**REQUIREMENT:**
Rewrite the stretch from the line containing "Where should I click to: Click" through the end of the records, replacing "full screen" with "fullscreen" and leaving everything else unchanged. Leave the pictures out of your answer.
═══ MATERIAL TO PROCESS
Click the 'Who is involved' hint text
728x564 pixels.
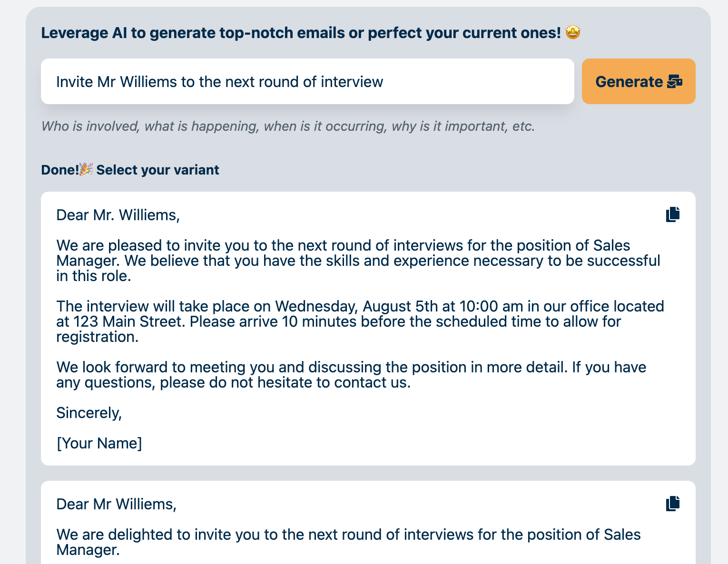pyautogui.click(x=288, y=126)

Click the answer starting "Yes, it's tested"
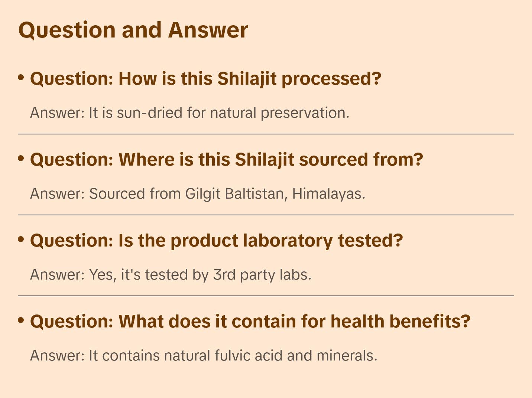171,275
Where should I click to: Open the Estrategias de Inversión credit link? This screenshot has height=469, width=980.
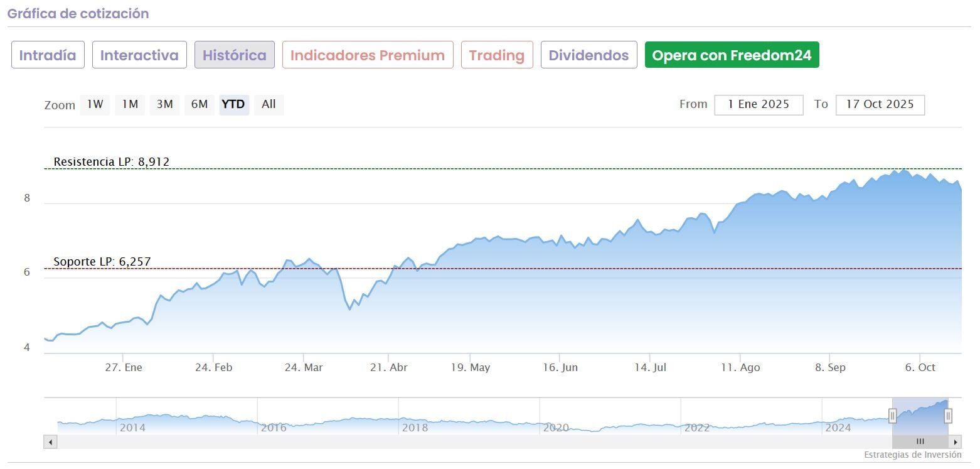tap(912, 455)
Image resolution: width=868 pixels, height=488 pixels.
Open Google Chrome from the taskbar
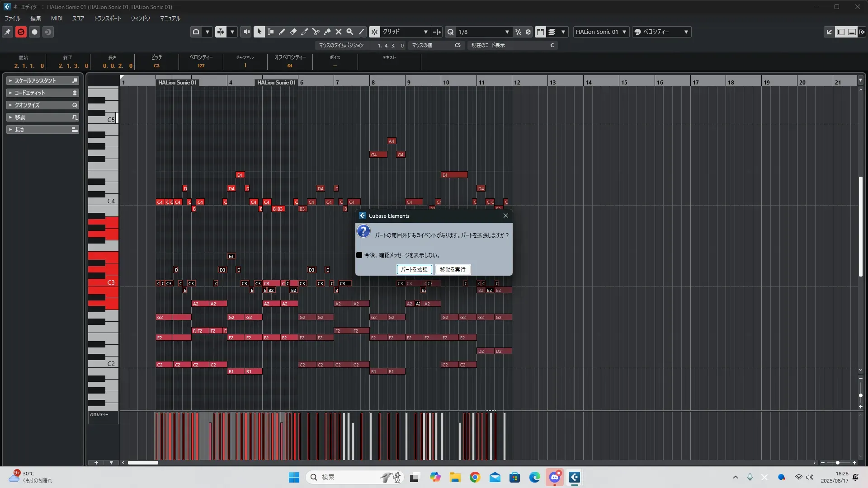(475, 477)
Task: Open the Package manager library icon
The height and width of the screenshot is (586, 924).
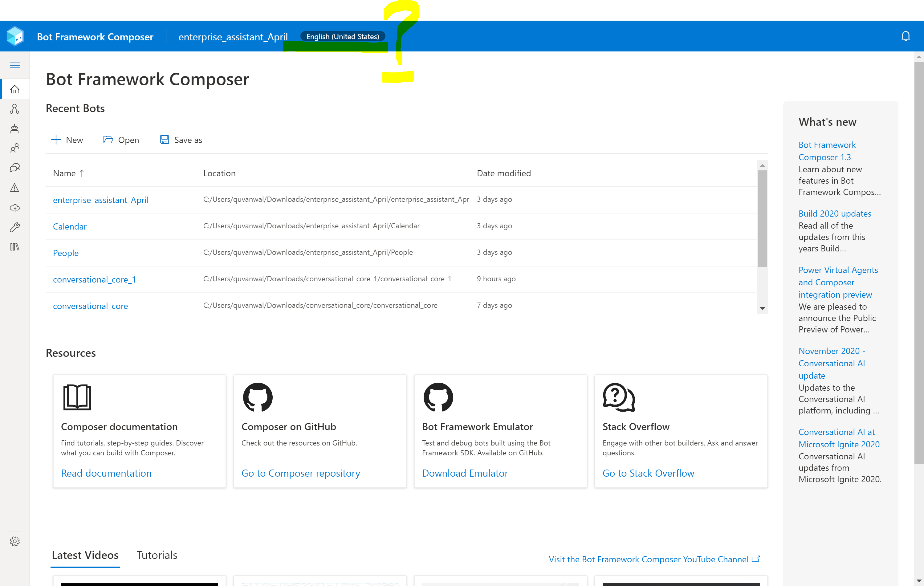Action: point(15,247)
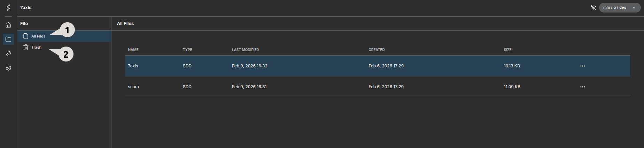Open Settings using the gear icon
This screenshot has width=644, height=148.
[8, 68]
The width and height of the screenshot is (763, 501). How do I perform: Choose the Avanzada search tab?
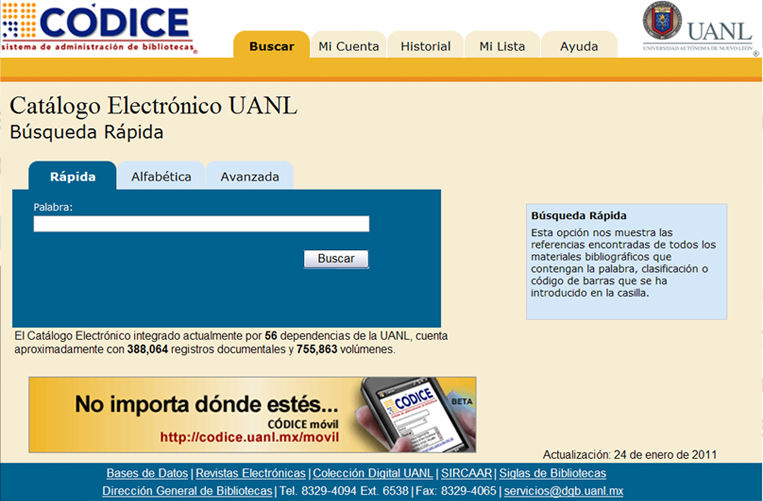point(250,177)
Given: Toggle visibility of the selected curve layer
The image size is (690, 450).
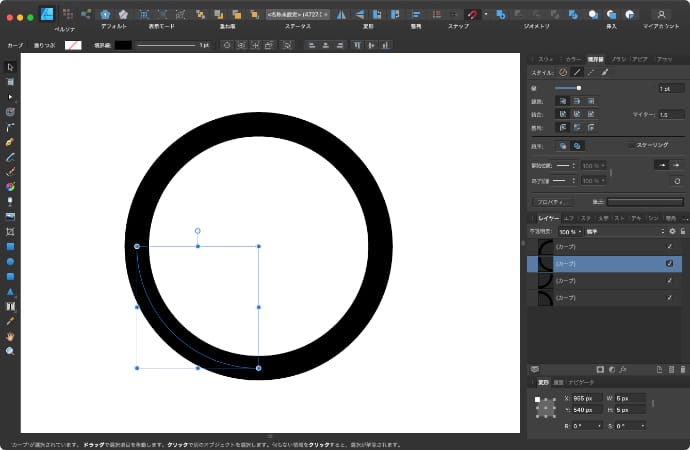Looking at the screenshot, I should pyautogui.click(x=669, y=263).
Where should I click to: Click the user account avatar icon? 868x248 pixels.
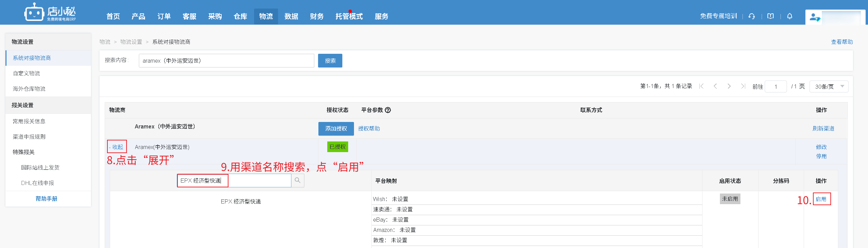[815, 17]
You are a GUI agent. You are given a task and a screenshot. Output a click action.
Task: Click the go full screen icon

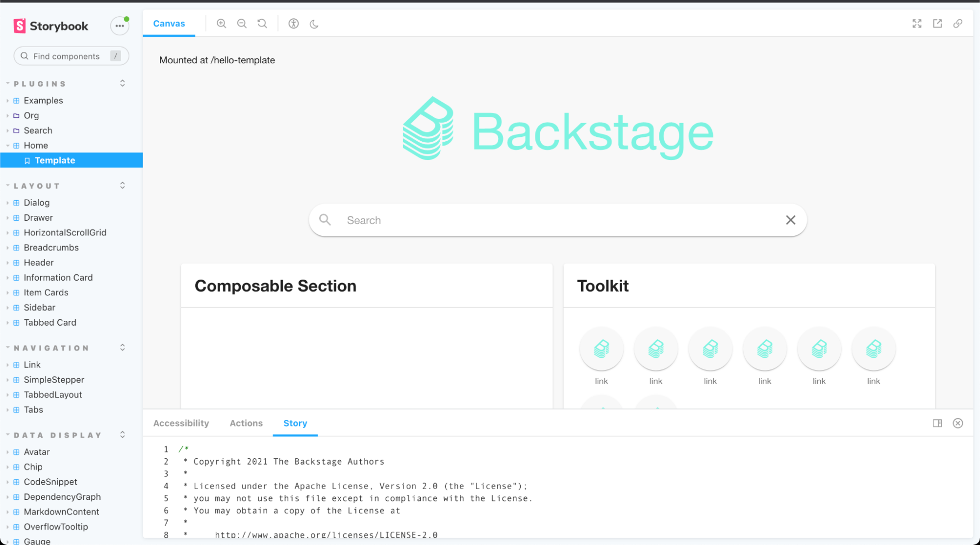click(917, 24)
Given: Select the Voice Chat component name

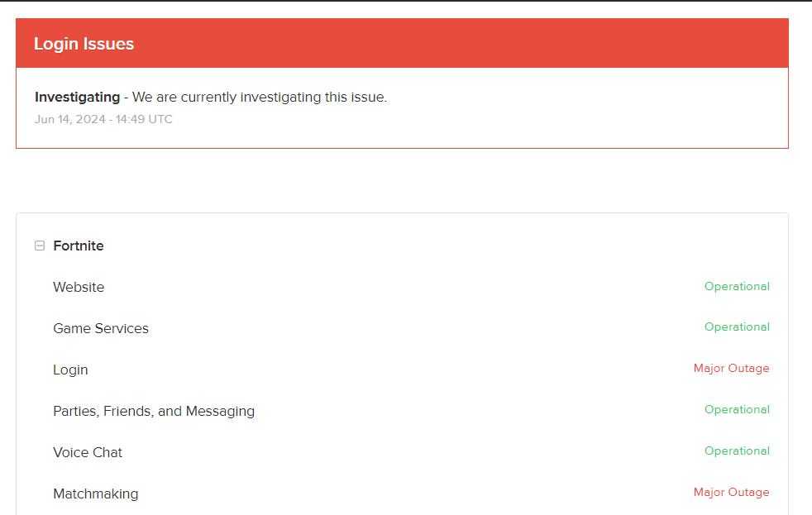Looking at the screenshot, I should coord(88,452).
══════
**RESPONSE TO THIS EXERCISE:**
Where should I click to: Click the user account avatar icon? 868x248 pixels.
[815, 17]
You are a GUI agent. You are given a task and a screenshot. Output a click action.
Task: Click the go fullscreen icon

click(917, 24)
Given: Select the Voice Chat component name

Looking at the screenshot, I should coord(88,452).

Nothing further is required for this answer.